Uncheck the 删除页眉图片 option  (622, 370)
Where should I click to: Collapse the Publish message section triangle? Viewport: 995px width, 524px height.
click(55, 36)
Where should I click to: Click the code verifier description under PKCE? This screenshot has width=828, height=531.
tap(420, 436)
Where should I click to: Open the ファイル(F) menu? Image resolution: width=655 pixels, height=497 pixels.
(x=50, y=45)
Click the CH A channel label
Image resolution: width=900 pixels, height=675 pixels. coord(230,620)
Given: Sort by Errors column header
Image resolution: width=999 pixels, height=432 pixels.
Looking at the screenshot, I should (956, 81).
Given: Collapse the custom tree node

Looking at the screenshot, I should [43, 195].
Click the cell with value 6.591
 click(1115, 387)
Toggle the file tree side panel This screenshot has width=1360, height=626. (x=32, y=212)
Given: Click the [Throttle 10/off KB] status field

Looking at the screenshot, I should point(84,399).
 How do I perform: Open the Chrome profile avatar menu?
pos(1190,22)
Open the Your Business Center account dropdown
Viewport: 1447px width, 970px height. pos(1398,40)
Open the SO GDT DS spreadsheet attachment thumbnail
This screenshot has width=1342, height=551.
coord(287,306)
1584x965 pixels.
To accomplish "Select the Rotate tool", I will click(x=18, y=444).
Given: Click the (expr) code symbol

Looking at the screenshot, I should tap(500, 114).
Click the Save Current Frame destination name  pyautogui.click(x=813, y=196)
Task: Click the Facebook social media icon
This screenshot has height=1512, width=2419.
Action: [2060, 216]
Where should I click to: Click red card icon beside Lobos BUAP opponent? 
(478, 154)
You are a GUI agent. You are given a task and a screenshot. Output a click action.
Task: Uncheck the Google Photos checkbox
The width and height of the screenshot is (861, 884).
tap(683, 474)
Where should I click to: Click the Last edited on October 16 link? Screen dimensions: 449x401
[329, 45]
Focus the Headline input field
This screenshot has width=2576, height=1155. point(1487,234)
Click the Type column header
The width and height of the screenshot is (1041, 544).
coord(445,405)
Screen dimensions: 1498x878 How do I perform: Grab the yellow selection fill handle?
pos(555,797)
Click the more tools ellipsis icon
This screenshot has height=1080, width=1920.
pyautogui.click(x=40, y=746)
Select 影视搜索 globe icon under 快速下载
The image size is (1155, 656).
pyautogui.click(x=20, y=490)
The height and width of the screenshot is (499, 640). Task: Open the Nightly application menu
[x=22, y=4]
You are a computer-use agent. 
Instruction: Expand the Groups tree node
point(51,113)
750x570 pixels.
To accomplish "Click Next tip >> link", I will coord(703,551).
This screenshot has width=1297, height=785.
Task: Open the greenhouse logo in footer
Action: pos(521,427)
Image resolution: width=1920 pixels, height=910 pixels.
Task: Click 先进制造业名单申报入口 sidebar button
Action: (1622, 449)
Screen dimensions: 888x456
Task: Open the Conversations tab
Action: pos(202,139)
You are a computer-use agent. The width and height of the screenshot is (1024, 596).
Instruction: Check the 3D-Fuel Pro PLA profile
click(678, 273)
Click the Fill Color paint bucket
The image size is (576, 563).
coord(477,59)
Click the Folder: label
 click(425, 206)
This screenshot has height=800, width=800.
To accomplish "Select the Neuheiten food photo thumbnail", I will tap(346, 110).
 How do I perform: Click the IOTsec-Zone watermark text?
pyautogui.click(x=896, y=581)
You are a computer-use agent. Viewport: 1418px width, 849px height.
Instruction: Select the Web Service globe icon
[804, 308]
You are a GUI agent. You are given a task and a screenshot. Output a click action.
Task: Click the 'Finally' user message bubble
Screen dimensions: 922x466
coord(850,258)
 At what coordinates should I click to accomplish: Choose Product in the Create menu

▬▬▬▬▬▬

■ **Try it**: Extract the full listing and reproduce each line exactly.

■ **Written answer**:
Uncheck the 删除页眉图片 option  (622, 370)
Where should I click to: Collapse the Publish message section triangle? Viewport: 995px width, 524px height.
click(55, 36)
Where should I click to: Click the code verifier description under PKCE? This screenshot has width=828, height=531.
tap(420, 436)
Where should I click to: Open the ファイル(F) menu? Image resolution: width=655 pixels, height=497 pixels.
(x=50, y=45)
Click the CH A channel label
Image resolution: width=900 pixels, height=675 pixels. coord(230,620)
Given: Sort by Errors column header
Image resolution: width=999 pixels, height=432 pixels.
Looking at the screenshot, I should (956, 81).
Given: Collapse the custom tree node

Looking at the screenshot, I should [43, 195].
Click the cell with value 6.591
 click(1115, 387)
Toggle the file tree side panel This screenshot has width=1360, height=626. (x=32, y=212)
Given: Click the [Throttle 10/off KB] status field

Looking at the screenshot, I should point(84,399).
 How do I perform: Open the Chrome profile avatar menu?
pos(1190,22)
Open the Your Business Center account dropdown
Viewport: 1447px width, 970px height. pos(1398,40)
Open the SO GDT DS spreadsheet attachment thumbnail
This screenshot has width=1342, height=551.
coord(287,306)
1584x965 pixels.
To accomplish "Select the Rotate tool", I will click(x=18, y=444).
Given: Click the (expr) code symbol

Looking at the screenshot, I should tap(500, 114).
Click the Save Current Frame destination name  pyautogui.click(x=813, y=196)
Task: Click the Facebook social media icon
This screenshot has height=1512, width=2419.
Action: [2060, 216]
Where should I click to: Click red card icon beside Lobos BUAP opponent? 
(478, 154)
You are a GUI agent. You are given a task and a screenshot. Output a click action.
Task: Uncheck the Google Photos checkbox
The width and height of the screenshot is (861, 884).
tap(683, 474)
Where should I click to: Click the Last edited on October 16 link? Screen dimensions: 449x401
[329, 45]
Focus the Headline input field
This screenshot has width=2576, height=1155. point(1487,234)
Click the Type column header
The width and height of the screenshot is (1041, 544).
coord(445,405)
Screen dimensions: 1498x878 How do I perform: Grab the yellow selection fill handle?
pos(555,797)
Click the more tools ellipsis icon
This screenshot has height=1080, width=1920.
pyautogui.click(x=40, y=746)
Select 影视搜索 globe icon under 快速下载
The image size is (1155, 656).
pyautogui.click(x=20, y=490)
The height and width of the screenshot is (499, 640). Task: Open the Nightly application menu
[x=22, y=4]
You are a computer-use agent. 
Instruction: Expand the Groups tree node
point(51,113)
750x570 pixels.
To accomplish "Click Next tip >> link", I will coord(703,551).
This screenshot has width=1297, height=785.
Task: Open the greenhouse logo in footer
Action: pos(521,427)
Image resolution: width=1920 pixels, height=910 pixels.
Task: Click 先进制造业名单申报入口 sidebar button
Action: (1622, 449)
Screen dimensions: 888x456
Task: Open the Conversations tab
Action: pos(202,139)
You are a computer-use agent. The width and height of the screenshot is (1024, 596).
Instruction: Check the 3D-Fuel Pro PLA profile
click(678, 273)
Click the Fill Color paint bucket
The image size is (576, 563).
coord(477,59)
Click the Folder: label
 click(425, 206)
This screenshot has height=800, width=800.
To accomplish "Select the Neuheiten food photo thumbnail", I will tap(346, 110).
 How do I perform: Click the IOTsec-Zone watermark text?
pyautogui.click(x=896, y=581)
You are a computer-use agent. Viewport: 1418px width, 849px height.
Instruction: Select the Web Service globe icon
[804, 308]
You are a GUI agent. You are given a task and a screenshot. Output a click action.
Task: Click the 'Finally' user message bubble
Screen dimensions: 922x466
coord(850,258)
 At what coordinates should I click to accomplish: Choose Product in the Create menu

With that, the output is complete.